Examining Public Confidence in Considering Pandemic Countermeasures
As the impact of the COVID-19 pandemic continues to be felt globally, the growing anxiety due to an uncertain future is putting pressure on many states as the level of threat varies from one country to another.
That can be attributed to deliberate or unintentional factors that may increase or reduce the level of state vulnerability.
Questions are being raised as to whether aggressive government policy on social distancing an over-reaction, or if the measures taken by any government and the international community are adequate.
Such queries are emerging due to the negative economic repercussions that are unexpectedly developing as a result of adopting and implementing social distancing measures.
In an unprecedented turn of events, the international community is facing the most significant global health challenge, that is dependent on getting national policies plus citizen participation right for the sake state stability and individual survival.
This pandemic, like any other public health concern, begins and stops at the individual and society levels. It is now glaring that the, elimination of poverty and inequality help to create resilience needed in such situations.
Citizens, therefore, now have a growing responsibility in what is predominantly the preserve of the state in acting against a significant national security threat.
In order to play this role effectively, there must also be an empowerment mechanism from the state. This has proved to be a challenge for developing countries who’s economic and health sectors were already strained before the onset of the pandemic.
Ease of transmission of the disease has also placed the individual at the core of the security debate in the international system for in the current COVID-19 pandemic, state action or inaction is breeding discontent as a result of unfulfilled expectations in service delivery.
Although social distancing measures are successful in preventing domestic health crises, other supportive measures such as curfews or ultimately lockdowns are being frowned upon as a result of economic shocks faced by the majority poor.
This however does not establish the necessary security measures against the emergence of a second wave of infections.

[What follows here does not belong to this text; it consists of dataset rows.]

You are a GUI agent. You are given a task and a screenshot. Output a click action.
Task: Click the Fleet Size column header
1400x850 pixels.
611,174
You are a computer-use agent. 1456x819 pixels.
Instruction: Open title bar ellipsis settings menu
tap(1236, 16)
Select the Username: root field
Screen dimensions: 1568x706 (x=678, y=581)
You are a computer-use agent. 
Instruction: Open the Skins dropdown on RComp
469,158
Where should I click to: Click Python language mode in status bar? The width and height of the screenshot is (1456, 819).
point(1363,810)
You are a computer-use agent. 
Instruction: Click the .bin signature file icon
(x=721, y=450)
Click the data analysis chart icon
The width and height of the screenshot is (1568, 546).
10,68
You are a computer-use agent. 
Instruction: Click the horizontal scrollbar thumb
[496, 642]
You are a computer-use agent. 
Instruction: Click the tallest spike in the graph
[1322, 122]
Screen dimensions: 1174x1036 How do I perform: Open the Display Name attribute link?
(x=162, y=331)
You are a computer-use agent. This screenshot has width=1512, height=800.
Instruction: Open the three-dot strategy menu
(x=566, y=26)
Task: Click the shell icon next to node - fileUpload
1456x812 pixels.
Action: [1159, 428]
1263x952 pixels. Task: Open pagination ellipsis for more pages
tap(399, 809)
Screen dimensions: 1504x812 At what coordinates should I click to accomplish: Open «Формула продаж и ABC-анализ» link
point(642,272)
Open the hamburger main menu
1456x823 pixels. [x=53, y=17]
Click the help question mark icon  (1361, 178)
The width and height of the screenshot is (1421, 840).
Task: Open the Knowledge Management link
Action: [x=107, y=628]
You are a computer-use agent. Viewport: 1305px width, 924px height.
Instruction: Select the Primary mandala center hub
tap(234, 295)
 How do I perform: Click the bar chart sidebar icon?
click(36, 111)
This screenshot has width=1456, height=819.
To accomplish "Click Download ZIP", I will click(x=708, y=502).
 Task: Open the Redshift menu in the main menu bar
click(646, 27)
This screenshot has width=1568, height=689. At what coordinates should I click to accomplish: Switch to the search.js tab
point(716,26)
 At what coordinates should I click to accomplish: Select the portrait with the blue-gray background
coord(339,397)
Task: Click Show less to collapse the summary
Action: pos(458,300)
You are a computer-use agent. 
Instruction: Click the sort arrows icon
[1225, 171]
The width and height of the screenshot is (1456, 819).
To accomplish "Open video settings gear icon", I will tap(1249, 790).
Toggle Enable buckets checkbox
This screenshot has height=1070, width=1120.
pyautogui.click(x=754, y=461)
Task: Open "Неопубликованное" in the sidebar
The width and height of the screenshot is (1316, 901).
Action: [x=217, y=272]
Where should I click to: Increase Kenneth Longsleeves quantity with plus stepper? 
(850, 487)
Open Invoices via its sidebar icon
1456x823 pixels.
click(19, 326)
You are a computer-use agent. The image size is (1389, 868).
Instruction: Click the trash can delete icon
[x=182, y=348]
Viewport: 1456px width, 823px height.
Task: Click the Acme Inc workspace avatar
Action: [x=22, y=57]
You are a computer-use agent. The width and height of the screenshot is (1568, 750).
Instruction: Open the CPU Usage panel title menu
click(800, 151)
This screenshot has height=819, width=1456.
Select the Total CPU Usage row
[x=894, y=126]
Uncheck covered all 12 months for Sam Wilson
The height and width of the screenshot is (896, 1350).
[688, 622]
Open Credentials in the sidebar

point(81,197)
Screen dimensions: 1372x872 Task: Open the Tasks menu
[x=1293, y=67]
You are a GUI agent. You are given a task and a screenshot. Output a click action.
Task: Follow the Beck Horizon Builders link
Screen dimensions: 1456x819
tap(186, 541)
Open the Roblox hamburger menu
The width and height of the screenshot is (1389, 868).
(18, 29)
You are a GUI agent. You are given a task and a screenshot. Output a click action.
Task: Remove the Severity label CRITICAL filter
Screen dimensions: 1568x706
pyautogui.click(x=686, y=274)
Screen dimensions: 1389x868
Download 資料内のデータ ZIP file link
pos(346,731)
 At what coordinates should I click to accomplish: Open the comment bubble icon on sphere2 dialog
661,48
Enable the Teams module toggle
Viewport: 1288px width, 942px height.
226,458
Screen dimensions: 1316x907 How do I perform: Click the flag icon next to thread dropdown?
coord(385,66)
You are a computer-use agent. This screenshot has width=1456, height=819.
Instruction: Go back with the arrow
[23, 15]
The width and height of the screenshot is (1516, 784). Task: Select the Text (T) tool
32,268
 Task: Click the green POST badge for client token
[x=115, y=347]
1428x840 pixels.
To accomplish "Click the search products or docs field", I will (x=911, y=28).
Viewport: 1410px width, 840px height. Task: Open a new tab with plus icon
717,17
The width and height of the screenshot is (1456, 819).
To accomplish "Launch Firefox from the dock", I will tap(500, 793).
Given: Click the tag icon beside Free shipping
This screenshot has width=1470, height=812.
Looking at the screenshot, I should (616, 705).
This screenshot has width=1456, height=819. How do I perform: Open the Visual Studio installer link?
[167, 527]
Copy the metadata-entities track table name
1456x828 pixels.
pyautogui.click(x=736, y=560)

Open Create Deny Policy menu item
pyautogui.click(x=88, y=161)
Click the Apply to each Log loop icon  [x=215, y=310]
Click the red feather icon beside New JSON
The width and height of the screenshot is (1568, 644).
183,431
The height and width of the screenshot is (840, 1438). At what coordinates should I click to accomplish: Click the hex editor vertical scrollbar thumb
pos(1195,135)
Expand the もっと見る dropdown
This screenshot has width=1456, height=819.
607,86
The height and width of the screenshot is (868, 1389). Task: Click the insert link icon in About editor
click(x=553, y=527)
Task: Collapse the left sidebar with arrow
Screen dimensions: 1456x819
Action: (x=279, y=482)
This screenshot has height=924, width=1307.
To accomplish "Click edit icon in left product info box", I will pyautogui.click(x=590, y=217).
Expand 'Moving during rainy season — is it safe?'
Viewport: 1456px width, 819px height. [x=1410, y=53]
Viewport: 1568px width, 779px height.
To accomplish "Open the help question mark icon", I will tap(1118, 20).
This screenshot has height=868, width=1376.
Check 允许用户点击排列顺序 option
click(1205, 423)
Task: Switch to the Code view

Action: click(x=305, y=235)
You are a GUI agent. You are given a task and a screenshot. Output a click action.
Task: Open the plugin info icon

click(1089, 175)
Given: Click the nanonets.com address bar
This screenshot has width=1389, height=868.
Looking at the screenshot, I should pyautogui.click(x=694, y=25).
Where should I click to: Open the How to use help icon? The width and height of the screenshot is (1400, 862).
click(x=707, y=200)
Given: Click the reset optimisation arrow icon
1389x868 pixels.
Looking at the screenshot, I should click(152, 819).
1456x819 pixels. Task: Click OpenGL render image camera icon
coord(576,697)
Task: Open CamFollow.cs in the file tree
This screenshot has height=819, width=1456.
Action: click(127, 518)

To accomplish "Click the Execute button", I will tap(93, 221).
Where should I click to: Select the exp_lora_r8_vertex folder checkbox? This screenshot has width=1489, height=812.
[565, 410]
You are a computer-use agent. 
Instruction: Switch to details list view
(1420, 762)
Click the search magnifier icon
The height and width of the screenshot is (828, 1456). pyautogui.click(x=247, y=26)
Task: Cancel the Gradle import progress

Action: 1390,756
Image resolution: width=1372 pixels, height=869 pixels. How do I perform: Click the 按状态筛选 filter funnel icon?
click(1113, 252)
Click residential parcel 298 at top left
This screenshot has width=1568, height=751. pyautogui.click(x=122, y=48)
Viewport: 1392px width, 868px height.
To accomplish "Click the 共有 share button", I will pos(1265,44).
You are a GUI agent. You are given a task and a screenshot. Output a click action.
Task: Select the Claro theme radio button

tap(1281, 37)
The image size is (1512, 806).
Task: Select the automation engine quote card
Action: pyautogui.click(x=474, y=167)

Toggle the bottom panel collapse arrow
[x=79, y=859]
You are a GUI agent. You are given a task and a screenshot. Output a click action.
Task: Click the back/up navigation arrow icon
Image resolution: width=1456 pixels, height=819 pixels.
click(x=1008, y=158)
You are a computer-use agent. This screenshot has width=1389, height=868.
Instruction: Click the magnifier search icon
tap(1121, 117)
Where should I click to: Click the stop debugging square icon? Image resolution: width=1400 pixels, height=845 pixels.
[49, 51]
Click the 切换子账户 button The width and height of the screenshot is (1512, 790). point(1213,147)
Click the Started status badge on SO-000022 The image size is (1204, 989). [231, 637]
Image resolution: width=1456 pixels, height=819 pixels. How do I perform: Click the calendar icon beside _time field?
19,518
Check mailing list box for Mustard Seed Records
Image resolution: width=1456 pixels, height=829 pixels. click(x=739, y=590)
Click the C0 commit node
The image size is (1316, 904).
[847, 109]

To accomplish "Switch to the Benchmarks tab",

Meanwhile, initiatives in achieving about ‘herd immunity’ have been applied in countries such as Sweden or closer home in Tanzania. Herd immunity is attained when most of the population becomes infected and acquires immunity.
Alternatively, social distancing is used as means to allow gradual exposure in order to achieve herd immunity without effecting lockdowns or curfews.
This is in order to develop a system in which the healthcare system is not overwhelmed. This way, the long-term effect of herd immunity will provide some sort of insulation from future outbreaks by creating a critical mass of immune citizens.
As is the case in every situation, there is no one size that fits all, and the impact of COVID-19 is yet to be clearly felt and understood. Increased poverty and high levels of vulnerable groups point towards a significant level of risk in terms of fatalities.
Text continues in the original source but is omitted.